Aim of the task:
Answer these questions about the supplied text:
1. In "Commentary #10", which two words are named as concepts children might use without understanding their wide meaning?
2. In "Commentary#9", what work does Fraterrigo use as background for her narrative?
3. How does "Commentary #10" describe the sentences themselves?

Commentary #10

I love the way the style of this excerpt shows the narrator’s personality when they were young. While I could say the words being used to portray the whole experience as a child is not childlike. There is a sort of awareness of how things work that makes it sound more like an adult-like process. It creates a nice contrast between the facts that these children were just “playing” but they were doing so in a serious manner. Words like interference and territoriality are concepts that children of that age might utilize, because they’re taught them, but they wouldn’t necessarily understand their wide meaning.

There is a vividness to how the setting is laid out. While there isn’t much detail as to how the house looks or his cousins’ characteristics, but it keeps the focus on the interactions between authority and the children. The sentences themselves are long and winding, but they don’t continue for too long and give many details.

Commentary#9

Fraterrigo frames her narrative of images of women through mainstream media by giving us the background of Friedan’s Feminine Mystique. She uses the main points of Friedan’s work in order to push the reader to think about the topic of the essay. While she doesn’t necessarily give her opinion of the perspective that is given by Friedan, she does give a sort of direct the way the reader sees the information.

Input data:
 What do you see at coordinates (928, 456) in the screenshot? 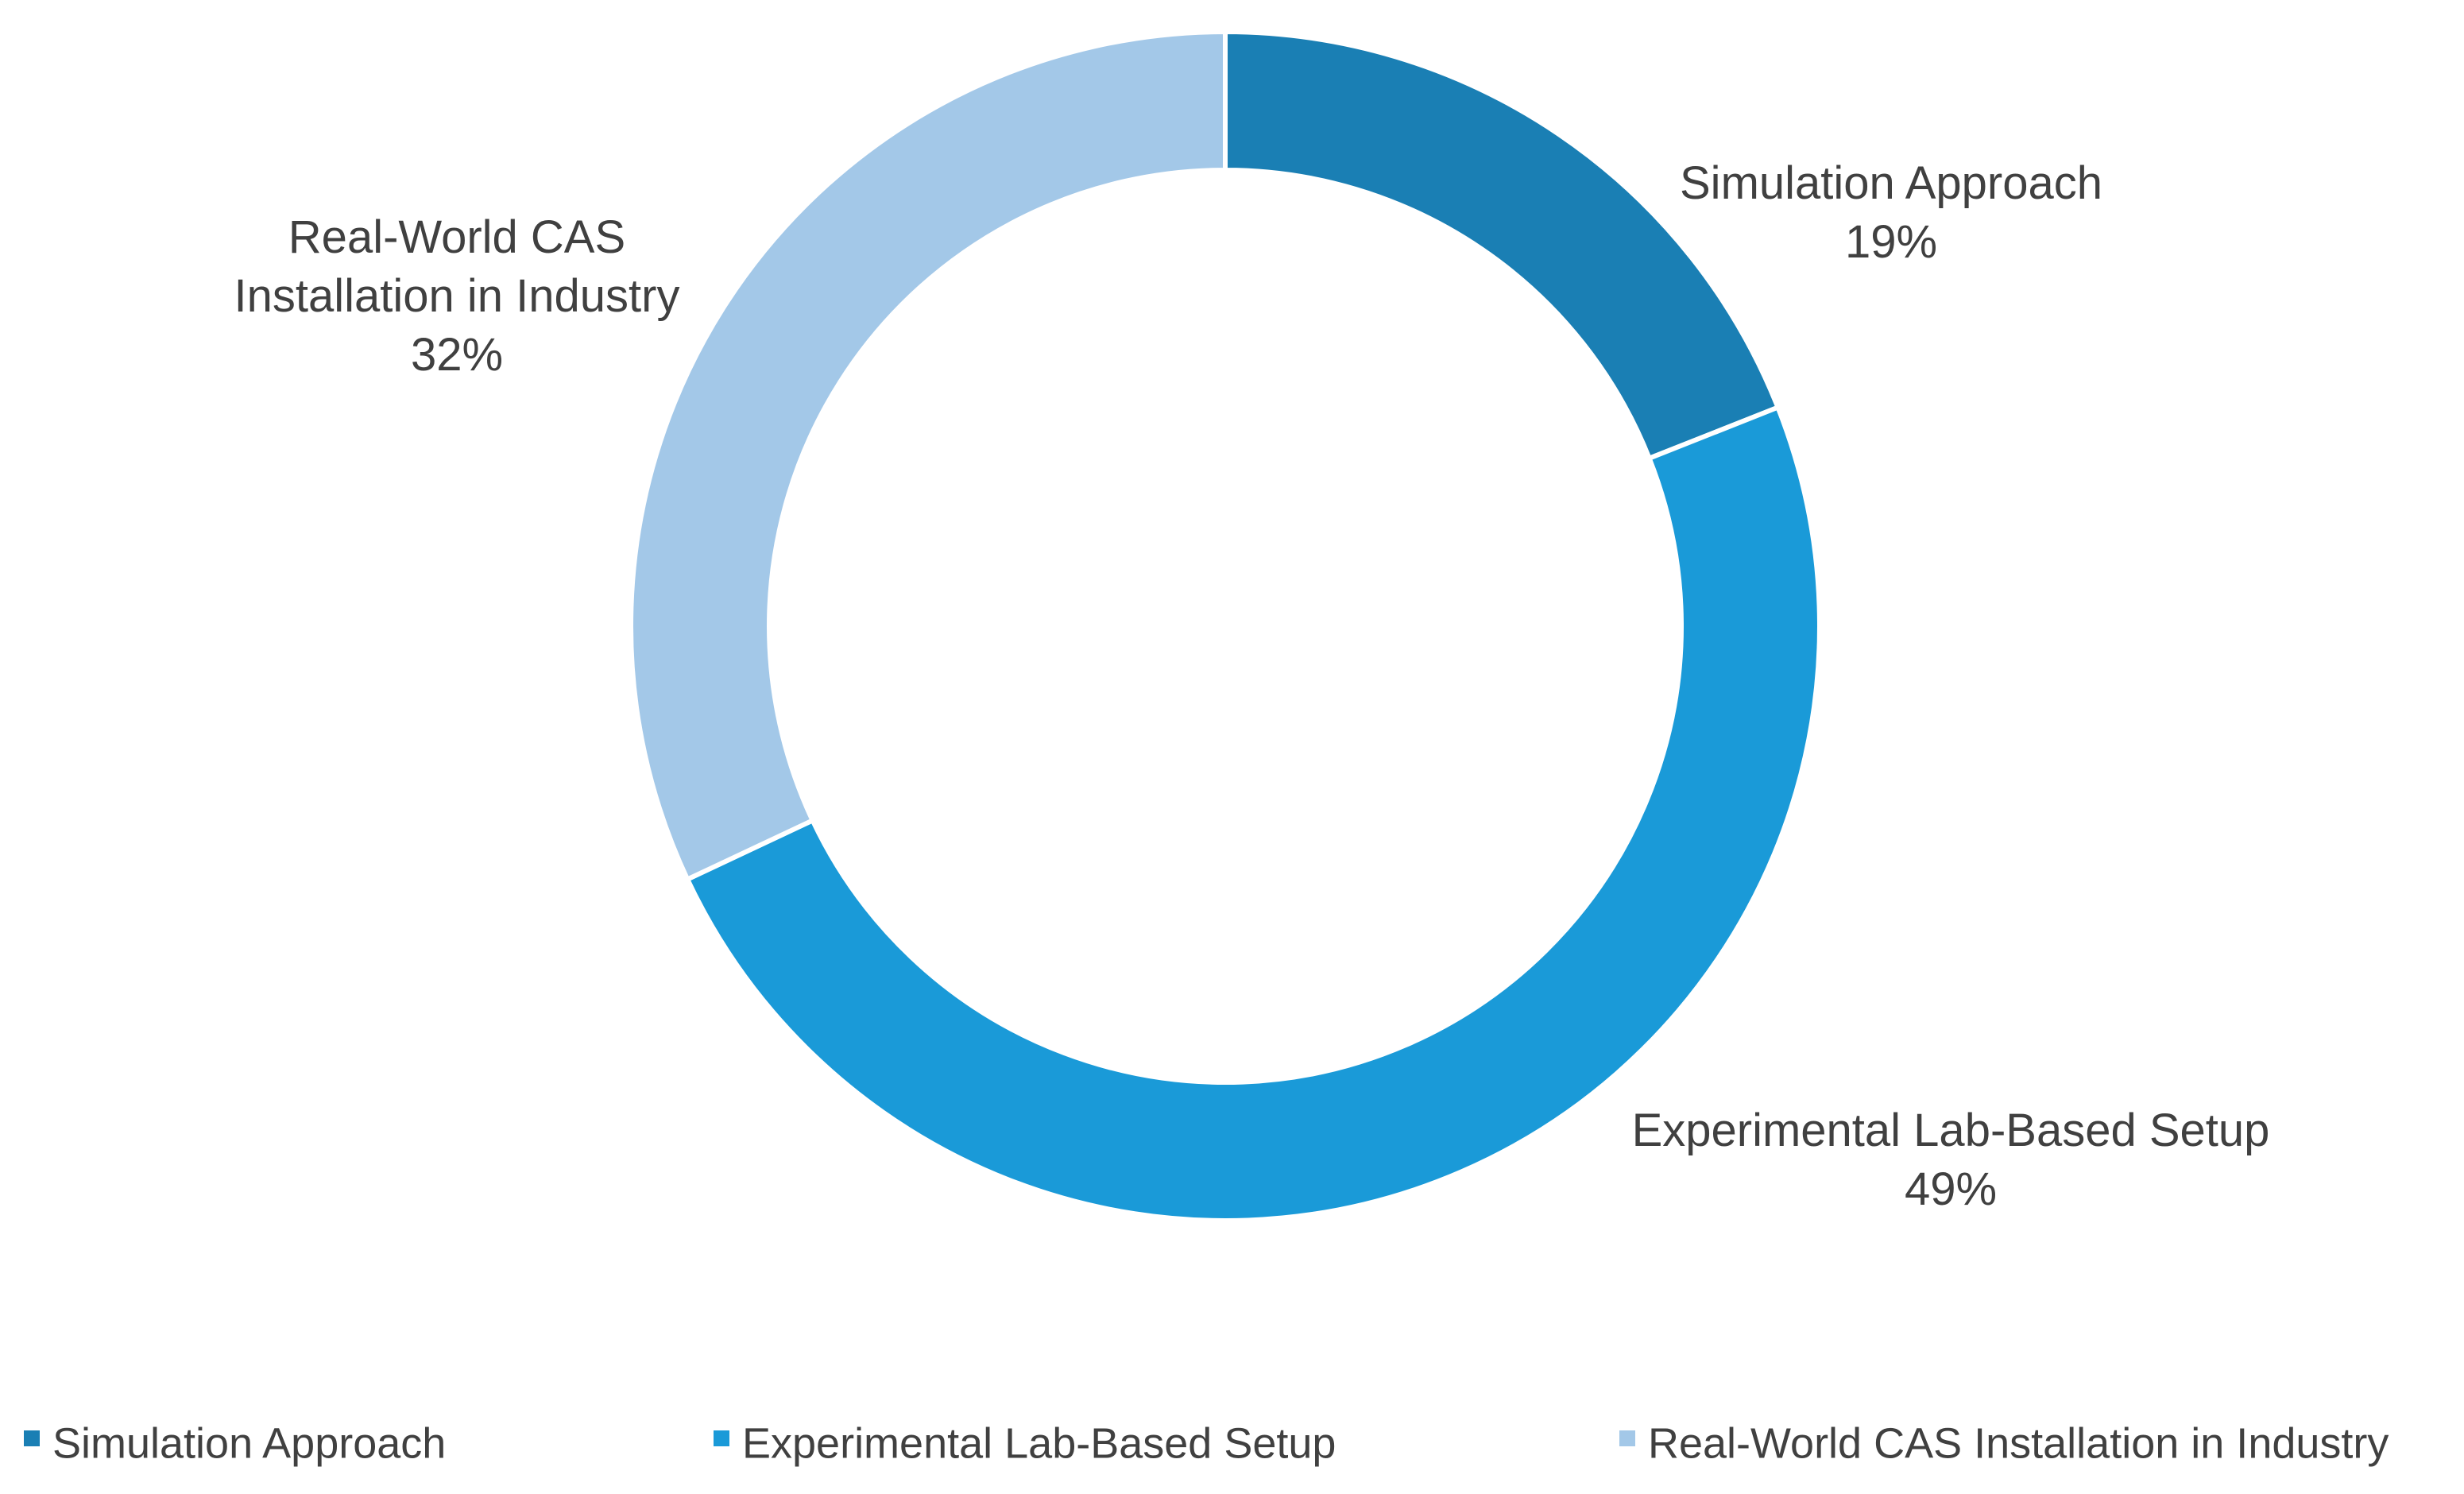
I see `slice-real-world-cas-installation-in-industry` at bounding box center [928, 456].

Written reply:
1. Interference and territoriality.
2. Friedan's Feminine Mystique.
3. They are long and winding, but they don't continue for too long and give many details.